**TASK DIRECTIONS**:
Could you write out, word for word, the part of the data that opens with its very first line and closes with the line containing "(1361, 242)", including both of those lines?
:: EXERCISE INPUT ::
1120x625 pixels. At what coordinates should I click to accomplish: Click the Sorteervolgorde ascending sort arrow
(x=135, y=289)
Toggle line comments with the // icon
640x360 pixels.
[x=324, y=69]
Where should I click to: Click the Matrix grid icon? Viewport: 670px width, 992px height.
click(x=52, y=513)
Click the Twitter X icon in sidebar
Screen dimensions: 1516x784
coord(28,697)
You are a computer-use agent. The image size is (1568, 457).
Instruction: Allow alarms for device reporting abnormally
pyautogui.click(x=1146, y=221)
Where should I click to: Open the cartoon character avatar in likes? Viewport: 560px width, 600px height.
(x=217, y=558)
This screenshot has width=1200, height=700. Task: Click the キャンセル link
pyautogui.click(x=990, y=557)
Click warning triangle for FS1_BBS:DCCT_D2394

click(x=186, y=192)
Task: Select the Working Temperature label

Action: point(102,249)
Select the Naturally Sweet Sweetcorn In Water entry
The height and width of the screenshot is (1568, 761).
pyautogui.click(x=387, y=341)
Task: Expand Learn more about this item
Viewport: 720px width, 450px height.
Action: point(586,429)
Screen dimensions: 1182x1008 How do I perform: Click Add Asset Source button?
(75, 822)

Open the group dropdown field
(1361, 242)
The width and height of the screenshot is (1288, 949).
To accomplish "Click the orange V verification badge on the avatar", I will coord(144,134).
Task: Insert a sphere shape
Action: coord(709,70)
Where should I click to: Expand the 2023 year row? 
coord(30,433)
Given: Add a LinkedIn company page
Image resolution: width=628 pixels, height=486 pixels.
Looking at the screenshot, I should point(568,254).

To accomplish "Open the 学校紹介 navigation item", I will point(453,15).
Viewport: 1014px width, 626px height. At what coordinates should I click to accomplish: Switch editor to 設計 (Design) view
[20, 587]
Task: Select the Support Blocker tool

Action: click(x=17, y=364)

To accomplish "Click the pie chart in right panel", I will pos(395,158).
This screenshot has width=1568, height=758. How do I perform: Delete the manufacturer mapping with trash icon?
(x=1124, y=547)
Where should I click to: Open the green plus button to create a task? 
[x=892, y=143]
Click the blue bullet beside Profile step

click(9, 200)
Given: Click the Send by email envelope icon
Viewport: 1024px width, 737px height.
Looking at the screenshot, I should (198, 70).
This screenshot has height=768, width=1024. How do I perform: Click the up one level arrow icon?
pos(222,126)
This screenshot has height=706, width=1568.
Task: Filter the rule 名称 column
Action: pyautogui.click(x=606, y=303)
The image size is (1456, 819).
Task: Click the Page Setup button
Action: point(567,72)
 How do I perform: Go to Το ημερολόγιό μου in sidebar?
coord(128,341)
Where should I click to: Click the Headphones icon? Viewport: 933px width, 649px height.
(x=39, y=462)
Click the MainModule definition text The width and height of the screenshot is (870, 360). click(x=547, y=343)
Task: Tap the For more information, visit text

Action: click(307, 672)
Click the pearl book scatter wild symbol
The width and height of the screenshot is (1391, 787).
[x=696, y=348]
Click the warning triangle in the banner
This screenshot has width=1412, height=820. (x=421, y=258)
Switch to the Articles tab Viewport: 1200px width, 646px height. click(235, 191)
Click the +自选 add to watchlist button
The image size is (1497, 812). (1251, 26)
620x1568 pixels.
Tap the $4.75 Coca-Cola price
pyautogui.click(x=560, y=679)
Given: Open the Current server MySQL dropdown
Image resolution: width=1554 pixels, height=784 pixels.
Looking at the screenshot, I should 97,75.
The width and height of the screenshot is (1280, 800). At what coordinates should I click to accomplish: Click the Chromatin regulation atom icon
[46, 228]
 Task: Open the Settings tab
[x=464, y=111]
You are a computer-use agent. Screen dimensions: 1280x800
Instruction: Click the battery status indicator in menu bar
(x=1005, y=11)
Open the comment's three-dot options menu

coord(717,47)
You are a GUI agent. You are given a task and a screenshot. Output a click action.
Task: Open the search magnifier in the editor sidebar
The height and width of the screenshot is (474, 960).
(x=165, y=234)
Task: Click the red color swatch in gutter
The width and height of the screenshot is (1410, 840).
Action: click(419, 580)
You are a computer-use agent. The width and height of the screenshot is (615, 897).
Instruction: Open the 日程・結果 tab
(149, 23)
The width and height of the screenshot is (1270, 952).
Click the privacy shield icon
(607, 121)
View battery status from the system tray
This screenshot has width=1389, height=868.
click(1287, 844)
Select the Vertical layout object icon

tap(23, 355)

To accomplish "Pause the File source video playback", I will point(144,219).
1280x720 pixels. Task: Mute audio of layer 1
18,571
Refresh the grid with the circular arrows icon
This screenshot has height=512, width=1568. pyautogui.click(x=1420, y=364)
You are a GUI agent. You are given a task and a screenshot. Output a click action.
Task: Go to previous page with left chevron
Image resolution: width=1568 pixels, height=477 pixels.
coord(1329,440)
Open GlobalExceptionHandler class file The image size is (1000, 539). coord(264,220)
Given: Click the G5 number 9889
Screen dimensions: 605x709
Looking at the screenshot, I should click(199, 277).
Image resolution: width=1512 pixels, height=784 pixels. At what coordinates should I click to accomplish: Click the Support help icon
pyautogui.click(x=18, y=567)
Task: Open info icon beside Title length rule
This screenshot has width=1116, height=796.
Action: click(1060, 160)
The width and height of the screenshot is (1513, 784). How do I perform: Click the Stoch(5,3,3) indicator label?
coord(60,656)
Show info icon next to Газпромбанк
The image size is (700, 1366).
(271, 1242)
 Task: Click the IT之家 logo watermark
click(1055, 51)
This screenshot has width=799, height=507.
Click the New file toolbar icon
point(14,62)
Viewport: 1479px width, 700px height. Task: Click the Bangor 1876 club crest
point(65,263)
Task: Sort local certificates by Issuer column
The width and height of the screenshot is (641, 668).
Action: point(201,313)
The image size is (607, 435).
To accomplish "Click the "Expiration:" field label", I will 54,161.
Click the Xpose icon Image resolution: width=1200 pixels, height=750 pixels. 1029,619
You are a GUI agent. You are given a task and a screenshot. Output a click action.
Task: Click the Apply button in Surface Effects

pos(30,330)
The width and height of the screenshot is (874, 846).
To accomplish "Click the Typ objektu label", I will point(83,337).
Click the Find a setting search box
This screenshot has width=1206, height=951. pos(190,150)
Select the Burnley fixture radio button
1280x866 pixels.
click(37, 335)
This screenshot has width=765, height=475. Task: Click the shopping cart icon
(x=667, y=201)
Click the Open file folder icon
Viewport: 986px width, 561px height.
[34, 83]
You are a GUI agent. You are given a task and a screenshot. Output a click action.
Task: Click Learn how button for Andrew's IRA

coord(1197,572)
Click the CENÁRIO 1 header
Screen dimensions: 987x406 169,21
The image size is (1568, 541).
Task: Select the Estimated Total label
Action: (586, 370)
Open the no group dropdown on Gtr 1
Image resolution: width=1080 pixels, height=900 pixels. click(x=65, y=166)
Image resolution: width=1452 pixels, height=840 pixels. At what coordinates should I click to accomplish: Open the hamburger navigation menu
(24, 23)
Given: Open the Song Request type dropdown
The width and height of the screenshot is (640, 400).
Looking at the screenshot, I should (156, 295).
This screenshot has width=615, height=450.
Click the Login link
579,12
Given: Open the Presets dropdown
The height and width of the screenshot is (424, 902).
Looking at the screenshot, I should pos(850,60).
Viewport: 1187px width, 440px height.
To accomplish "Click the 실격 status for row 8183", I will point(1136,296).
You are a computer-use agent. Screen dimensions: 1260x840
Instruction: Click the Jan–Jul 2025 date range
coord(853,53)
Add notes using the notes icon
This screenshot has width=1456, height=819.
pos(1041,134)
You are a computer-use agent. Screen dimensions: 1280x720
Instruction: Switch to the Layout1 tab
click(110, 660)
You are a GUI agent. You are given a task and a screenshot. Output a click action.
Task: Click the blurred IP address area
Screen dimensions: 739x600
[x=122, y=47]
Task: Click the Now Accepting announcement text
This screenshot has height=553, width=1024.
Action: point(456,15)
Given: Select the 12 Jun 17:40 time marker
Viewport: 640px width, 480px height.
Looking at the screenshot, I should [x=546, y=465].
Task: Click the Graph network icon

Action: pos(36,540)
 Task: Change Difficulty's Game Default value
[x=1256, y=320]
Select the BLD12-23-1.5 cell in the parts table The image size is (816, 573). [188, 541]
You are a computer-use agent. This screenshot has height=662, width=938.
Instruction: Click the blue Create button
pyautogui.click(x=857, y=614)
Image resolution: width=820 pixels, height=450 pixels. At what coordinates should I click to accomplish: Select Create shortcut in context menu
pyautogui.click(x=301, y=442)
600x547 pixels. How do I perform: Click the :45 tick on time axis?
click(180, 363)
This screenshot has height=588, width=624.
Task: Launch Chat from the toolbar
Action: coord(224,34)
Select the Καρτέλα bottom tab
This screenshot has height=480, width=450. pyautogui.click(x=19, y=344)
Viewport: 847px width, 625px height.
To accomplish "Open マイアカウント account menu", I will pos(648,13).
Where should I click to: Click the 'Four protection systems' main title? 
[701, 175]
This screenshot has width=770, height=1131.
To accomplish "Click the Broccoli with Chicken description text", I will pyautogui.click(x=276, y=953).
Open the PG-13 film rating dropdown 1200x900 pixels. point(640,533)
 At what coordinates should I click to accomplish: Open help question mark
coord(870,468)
:::
**TASK ANSWER**:
1120x625 pixels. At what coordinates should I click to accomplish: Click the Sorteervolgorde ascending sort arrow
(x=135, y=289)
Toggle line comments with the // icon
640x360 pixels.
[x=324, y=69]
Where should I click to: Click the Matrix grid icon? Viewport: 670px width, 992px height.
click(x=52, y=513)
Click the Twitter X icon in sidebar
Screen dimensions: 1516x784
coord(28,697)
You are a computer-use agent. The image size is (1568, 457).
Instruction: Allow alarms for device reporting abnormally
pyautogui.click(x=1146, y=221)
Where should I click to: Open the cartoon character avatar in likes? Viewport: 560px width, 600px height.
(x=217, y=558)
This screenshot has width=1200, height=700. Task: Click the キャンセル link
pyautogui.click(x=990, y=557)
Click warning triangle for FS1_BBS:DCCT_D2394

click(x=186, y=192)
Task: Select the Working Temperature label

Action: point(102,249)
Select the Naturally Sweet Sweetcorn In Water entry
The height and width of the screenshot is (1568, 761).
pyautogui.click(x=387, y=341)
Task: Expand Learn more about this item
Viewport: 720px width, 450px height.
Action: point(586,429)
Screen dimensions: 1182x1008 How do I perform: Click Add Asset Source button?
(75, 822)

Open the group dropdown field
(1361, 242)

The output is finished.